▸ **Document passage**:
Though the nursing home industry is generally in support of the bill, there is a concern regarding the costs and the time frame needed for a national fingerprint check to be conducted. Currently, the cost for the state police to run a LEIN check is only $5, and the department waives the fee for nonprofit agencies. However, a national criminal background check for noncriminal justice purposes involves having the FBI do a fingerprint check and would cost approximately $39 to $40 for each set of fingerprints. Even if the state police waived the department's part of the charge, facilities would still have to pay the FBI portion,which is $26. In light of the high turnover in staff in many facilities, especially those who work in housekeeping or as nurse aides, the cost could be prohibitive. It has been suggested that since these facilities care for many Medicaid patients, that Medicaid should pay for a representative portion of the fee.
Another concern that has been raised relates to the time frame needed to conduct a national background check. According to Department of State Police, a request for a national search triggers a state fingerprint search by the department. At the completion of the state fingerprint search, the entire file is mailed to the FBI. Though the FBI reports a 24-hour turnaround for noncriminal justice background checks, the state
process coupled with the time needed for the reports to travel through the mail results in the entire process taking about 90 days. Industry members maintain that in light of tremendous staff shortages at many nursing homes and homes for the aged, this time delay is unacceptable. Though the bill allows an employee to be hired on a conditional basis pending the outcome of a criminal background check, the time frame involved could require facilities to pay unemployment compensation for employees who would have to be terminated under the bill's requirements, in addition to the cost of the background check.
Requiring criminal background checks on new employees is a good beginning, but checks should also be done on those currently working in health facilities who have direct contact with patients and residents. To do less would continue to expose patients and residents to potentially dangerous workers. Since the intent of the legislation is to take a proactive step in protecting a vulnerable population, checking employees with less than 15 years of service (the bill establishes a 15-year look-back for felony offenses) should be considered.

Pixel-coordinate grounding data:
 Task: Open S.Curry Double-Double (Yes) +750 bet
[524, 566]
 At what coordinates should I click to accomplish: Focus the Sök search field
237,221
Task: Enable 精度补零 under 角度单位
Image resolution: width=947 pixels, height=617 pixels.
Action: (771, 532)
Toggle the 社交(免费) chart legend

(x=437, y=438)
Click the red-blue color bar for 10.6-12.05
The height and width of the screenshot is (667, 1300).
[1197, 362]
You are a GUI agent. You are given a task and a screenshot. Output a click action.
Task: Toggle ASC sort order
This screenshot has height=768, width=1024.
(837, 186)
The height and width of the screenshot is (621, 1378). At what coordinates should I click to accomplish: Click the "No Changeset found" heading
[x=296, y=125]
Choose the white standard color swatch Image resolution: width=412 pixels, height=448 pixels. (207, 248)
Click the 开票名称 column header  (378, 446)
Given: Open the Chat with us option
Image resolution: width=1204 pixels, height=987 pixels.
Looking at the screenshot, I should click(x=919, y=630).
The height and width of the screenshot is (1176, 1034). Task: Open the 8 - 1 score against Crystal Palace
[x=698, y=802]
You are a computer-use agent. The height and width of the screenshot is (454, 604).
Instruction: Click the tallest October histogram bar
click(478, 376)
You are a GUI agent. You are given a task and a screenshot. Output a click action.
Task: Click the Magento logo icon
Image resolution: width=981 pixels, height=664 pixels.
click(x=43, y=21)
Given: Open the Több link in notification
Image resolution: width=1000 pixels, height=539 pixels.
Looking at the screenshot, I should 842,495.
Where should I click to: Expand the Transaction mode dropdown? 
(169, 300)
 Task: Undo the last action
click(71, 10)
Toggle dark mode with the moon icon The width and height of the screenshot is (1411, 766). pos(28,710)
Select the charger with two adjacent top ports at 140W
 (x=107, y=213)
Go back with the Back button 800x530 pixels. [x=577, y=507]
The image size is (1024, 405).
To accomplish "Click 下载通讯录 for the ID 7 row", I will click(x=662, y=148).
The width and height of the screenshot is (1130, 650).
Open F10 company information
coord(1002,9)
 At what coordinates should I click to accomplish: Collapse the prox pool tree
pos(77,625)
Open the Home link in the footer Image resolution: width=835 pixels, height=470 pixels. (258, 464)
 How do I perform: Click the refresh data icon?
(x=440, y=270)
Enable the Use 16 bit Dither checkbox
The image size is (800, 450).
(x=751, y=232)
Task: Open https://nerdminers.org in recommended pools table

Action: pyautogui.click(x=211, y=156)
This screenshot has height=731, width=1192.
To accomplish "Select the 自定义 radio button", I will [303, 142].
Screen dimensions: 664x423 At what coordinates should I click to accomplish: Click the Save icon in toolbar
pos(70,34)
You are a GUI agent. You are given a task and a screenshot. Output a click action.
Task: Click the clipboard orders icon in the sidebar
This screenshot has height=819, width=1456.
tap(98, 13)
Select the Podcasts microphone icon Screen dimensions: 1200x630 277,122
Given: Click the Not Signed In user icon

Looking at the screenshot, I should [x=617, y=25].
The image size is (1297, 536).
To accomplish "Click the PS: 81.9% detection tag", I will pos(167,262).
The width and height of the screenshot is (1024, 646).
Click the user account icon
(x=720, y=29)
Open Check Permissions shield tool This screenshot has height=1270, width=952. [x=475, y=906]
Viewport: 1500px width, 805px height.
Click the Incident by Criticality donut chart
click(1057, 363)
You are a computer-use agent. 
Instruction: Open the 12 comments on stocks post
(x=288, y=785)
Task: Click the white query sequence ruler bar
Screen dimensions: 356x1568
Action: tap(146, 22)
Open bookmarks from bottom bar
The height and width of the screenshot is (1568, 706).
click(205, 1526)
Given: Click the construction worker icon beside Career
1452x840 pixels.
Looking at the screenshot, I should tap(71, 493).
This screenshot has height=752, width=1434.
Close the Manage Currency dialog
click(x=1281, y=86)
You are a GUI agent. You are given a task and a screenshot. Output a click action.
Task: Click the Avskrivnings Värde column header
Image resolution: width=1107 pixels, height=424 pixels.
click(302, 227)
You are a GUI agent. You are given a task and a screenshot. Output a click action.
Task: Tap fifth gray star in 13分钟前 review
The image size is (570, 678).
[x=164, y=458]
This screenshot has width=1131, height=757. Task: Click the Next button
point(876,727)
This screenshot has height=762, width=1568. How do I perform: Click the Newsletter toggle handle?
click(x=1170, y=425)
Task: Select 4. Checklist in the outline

▸ **Required actions**:
1. Write out the passage on criminal background checks, starting with "Requiring criminal background" and going on through "should be considered.".
2. According to the passage on criminal background checks, how long does the entire national background check process take?
The listing is material separate from the background-check passage.

▸ **Completed exercise**:
1.
Requiring criminal background checks on new employees is a good beginning, but checks should also be done on those currently working in health facilities who have direct contact with patients and residents. To do less would continue to expose patients and residents to potentially dangerous workers. Since the intent of the legislation is to take a proactive step in protecting a vulnerable population, checking employees with less than 15 years of service (the bill establishes a 15-year look-back for felony offenses) should be considered.

2. About 90 days.